VoltDB doesn’t experience user stalls (since transactions happen within stored procedures) or disk stalls (because VoltDB processes data in main memory). Therefore, it is able to eliminate the overhead associated with multi-threading (latching) and locking. Each VoltDB execution engine is single-threaded and contains a queue of transaction requests, which it executes sequentially—and exclusively—against its data. Elimination of stalls and the need for locking and latching overhead and allows typical VoltDB SQL operations to complete in microseconds.

For single-partition transactions, each VoltDB engine operates autonomously. For multi-partition transactions, one engine distributes and coordinates work plans for the other engines. VoltDB assumes that an application designer can construct a partitioning/cloning scheme and a transaction design that makes a large majority of the transactions local to a single virtual node. Many common applications such as order-fulfillment, software as a service (SaaS), Web 2.0 and trading systems have this property."

http://www.voltdb.com/_pdf/VoltDBTechnicalOverviewWhitePaper...

stingraycharles · on May 20, 2010

That still doesn't completely answer the question how it avoids race conditions and the likes without locking. Assume I'm executing multiple long-running transactions, each hitting and modifying a lot (millions) of different objects. How are race conditions avoided in this case ? One engine that distributes and coordinates work plans for the other engines sounds nice, but does this essentially mean that only one of these transactions is able to run at the same time, even when they could be running concurrently when using locking?

wmf · on May 20, 2010

VoltDB is designed for short transactions that each touch one row, so you should expect pretty poor performance for long-running transactions.

stcredzero · on May 21, 2010

It's Prevayler all over again!

http://www.prevayler.org/

(Not really. Prevayler uses a log.)

adamilardi · on May 20, 2010

SQL doesn't scale didn't they get the memo...lol

braindead_in · on May 20, 2010

I guess in memory means that it never writes data to the disks. So what happens when the machine reboots?

cx01 · on May 20, 2010

From the FAQ: "Durability: VoltDB provides both replication of partitions (known as K-safety) and periodic database snapshots to ensure the availability of the data."

jws · on May 20, 2010

I expect there is a persistent store of some sort, you'll have to register to find out.

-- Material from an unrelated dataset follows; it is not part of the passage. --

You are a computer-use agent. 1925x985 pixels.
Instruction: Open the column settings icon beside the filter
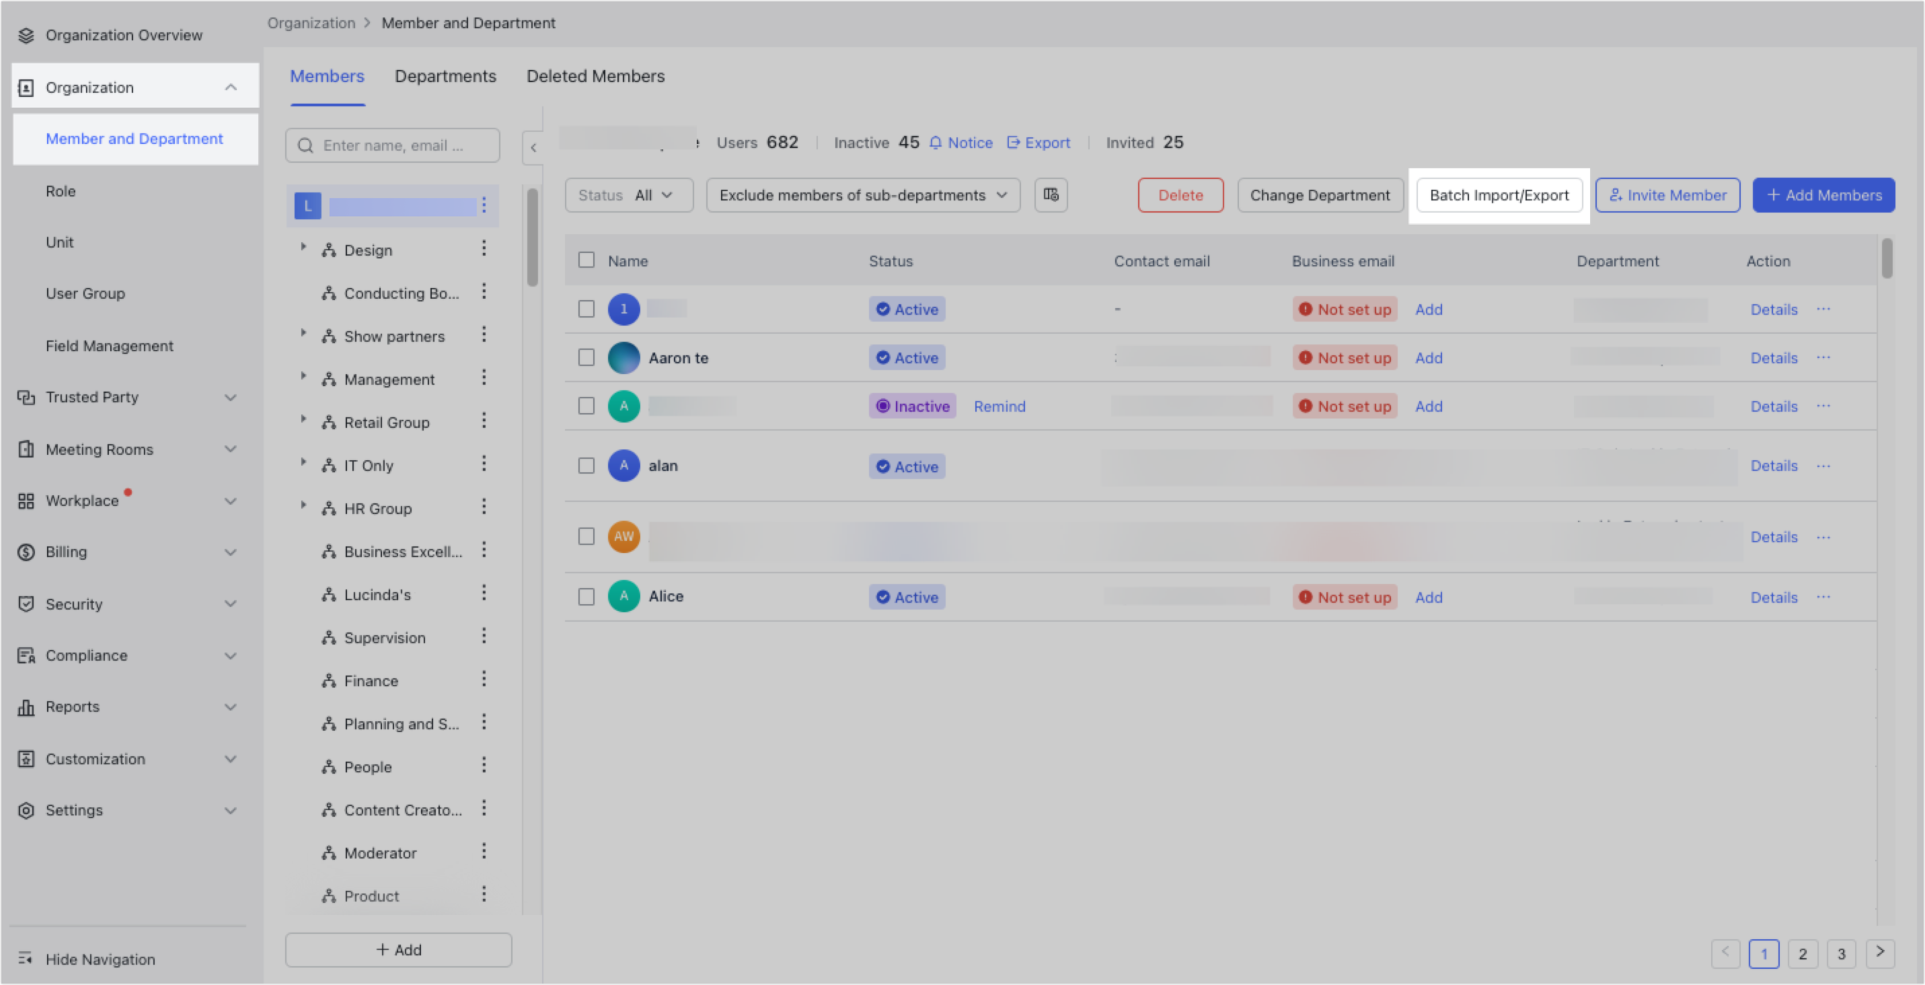tap(1051, 195)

I'm also unable to find a license without registering.

It does appear from the FAQ that you build your transactions as Java stored procedures. Constraining a generic SQL database that way will make it much easier to distribute and scale.

_wiv7 · on May 20, 2010

Their FAQ states: Durability: VoltDB provides both replication of partitions (known as K-safety) and periodic database snapshots to ensure the availability of the data.

I suppose it depends on your definition of "D". Seems like this might be acceptable if you had different replicas on different power sources, etc.

tlack · on May 20, 2010

In-memory DBs can take a lot of excellent shortcuts but I have to wonder if their usability is limited. After all, I'd think most interesting data sets end up quickly eclipsing the available RAM in most off the shelf/affordable servers.

cx01 · on May 20, 2010

Keep in mind that VoltDB targets the OLTP market, where datasets tend to be not that large. If you build a small cluster of 50 nodes with 256GB RAM each, you have about 4.3TB of storage (with a replication factor of 3).

st3fan · on May 20, 2010

Have to fill in a form to see a whitepaper. Yeah whatever.

Pahalial · on May 20, 2010

They're just gauging interest and making sure to get emails they can push adoption to later, it's a classic sales technique. Don't hate.

Regardless, the links they send are open:

VoltDB product overview: http://www.voltdb.com/_pdf/VoltDBOverview.pdf

VoltDB Technical Architecture white paper: http://www.voltdb.com/_pdf/VoltDBTechnicalOverviewWhitePaper...

jbellis · on May 20, 2010

It's based on the work discussed in http://cs-www.cs.yale.edu/homes/dna/papers/hstore-cc.pdf

ck2 · on May 20, 2010

So, how fast does it run ALTER ?

sovande · on May 20, 2010

GPLv3, wonder what their business model is.